本项目研究两类流体动力学模型的渐近机理和边界层问题，重点研究半导体漂流扩散（drift-diffusion）模型、电解液电扩散模型的拟中性极限和边界层、初始层、混合层问题，包括半空间中多粒子漂流扩散模型(扩散一致和非一致时)的拟中性极限和边界层问题和三维有界区域中电解液电扩散模型（扩散一致和非一致时）的拟中性极限和边界层、混合层问题。.小参数的渐近极限问题揭示了多物理场耦合下复杂模型与经典流体动力学模型之间的渐近关系，解释了数值模拟现象和自然环境中的非线性现象；数学上，对模型渐近机理的研究可以获得多物理场耦合下流体动力学模型的多尺度结构稳定性和边界层理论。.本项目研究的两类模型在现代化学、生物学、药物学、环境科学、材料学和半导体工业界有广泛应用，对模型的渐近机理和边界层问题的研究是偏微分方程领域极具挑战的前沿课题，在数学理论和应用科学上都具有十分重要的意义。

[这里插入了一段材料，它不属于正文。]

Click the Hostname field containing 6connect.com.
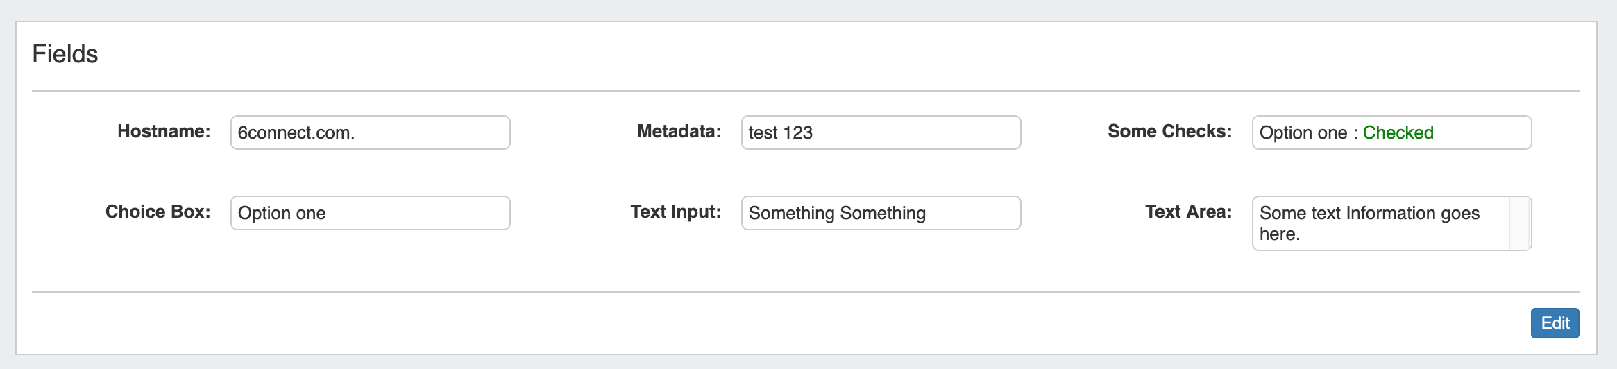Image resolution: width=1617 pixels, height=369 pixels. (370, 132)
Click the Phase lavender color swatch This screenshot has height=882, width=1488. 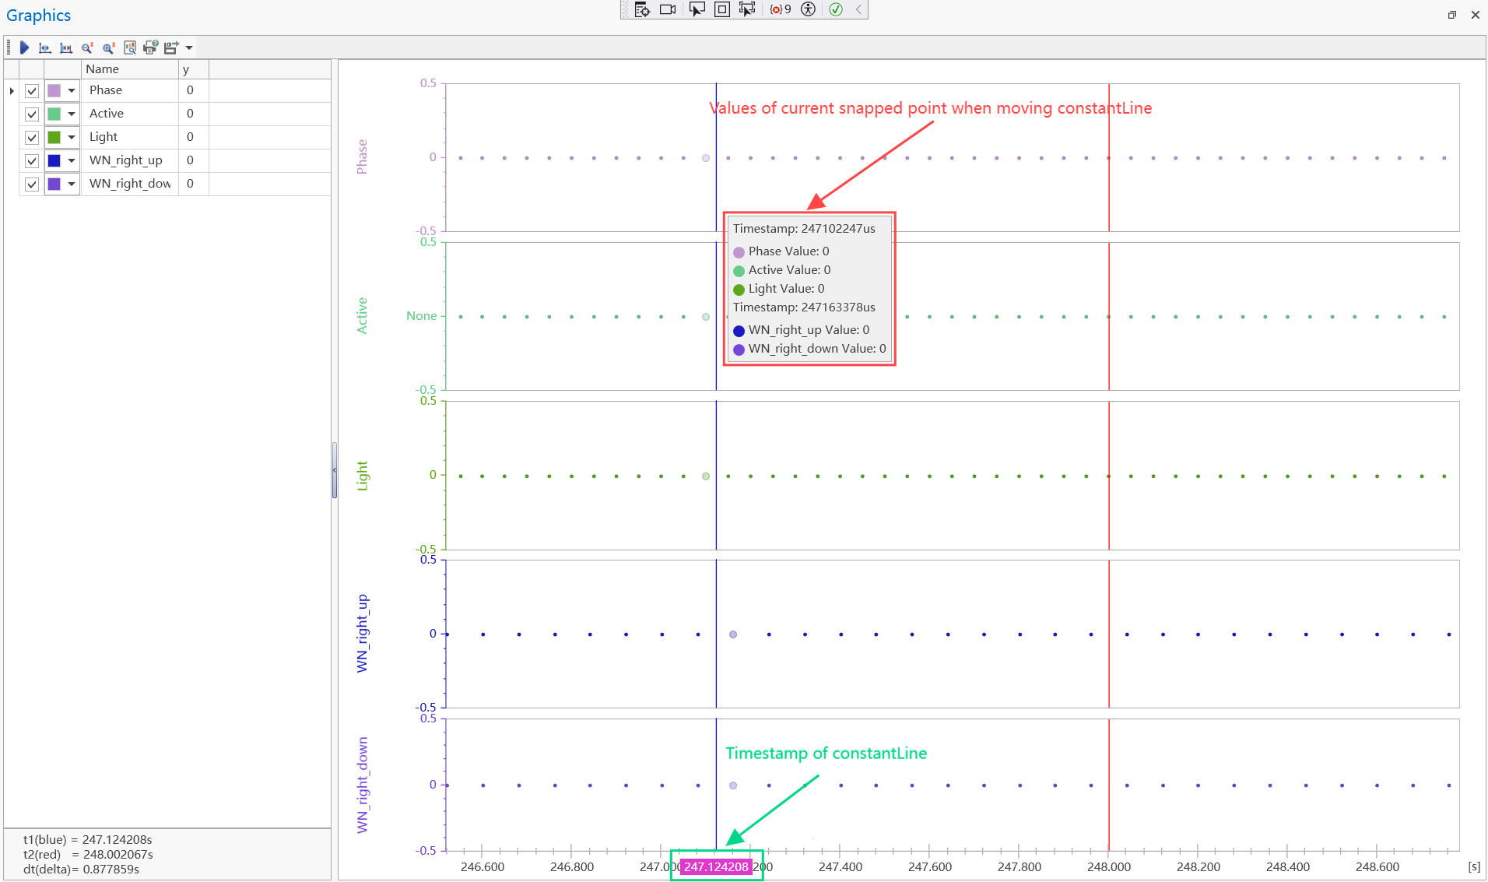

本项目按照计划研究了应用科学领域中流体动力学模型的渐近机理和边界层问题，项目组成员与合作者研究了一维空间当电子和正电荷迁移率不相等时半导体漂流扩散模型的拟中性极限和混合层问题；三维空间中电子和正电荷扩散系数相同和不相同时电解液电扩散模型的拟中性极限和混合层问题；多粒子扩散模型的拟中性极限问题。多物理场耦合的流体动力学模型在解决现实科学问题中起重要作用。小参数的渐近极限问题揭示了多物理场耦合下复杂模型与经典流体动力学模型之间的渐近关系，解释了数值模拟现象和自然环境中的非线性现象，在数学理论上具有挑战性。这些研究内容不仅是国内外数学家、物理学家和生物学家等广泛关注的研究热点，而且还是应用科学和工程技术领域的研究课题。项目针对以上内容开展相关问题的研究，在数学理论方面取得研究成果有：在SCI收录期刊已发表学术论文1篇，投稿论文2篇，完成本项目的预期目标。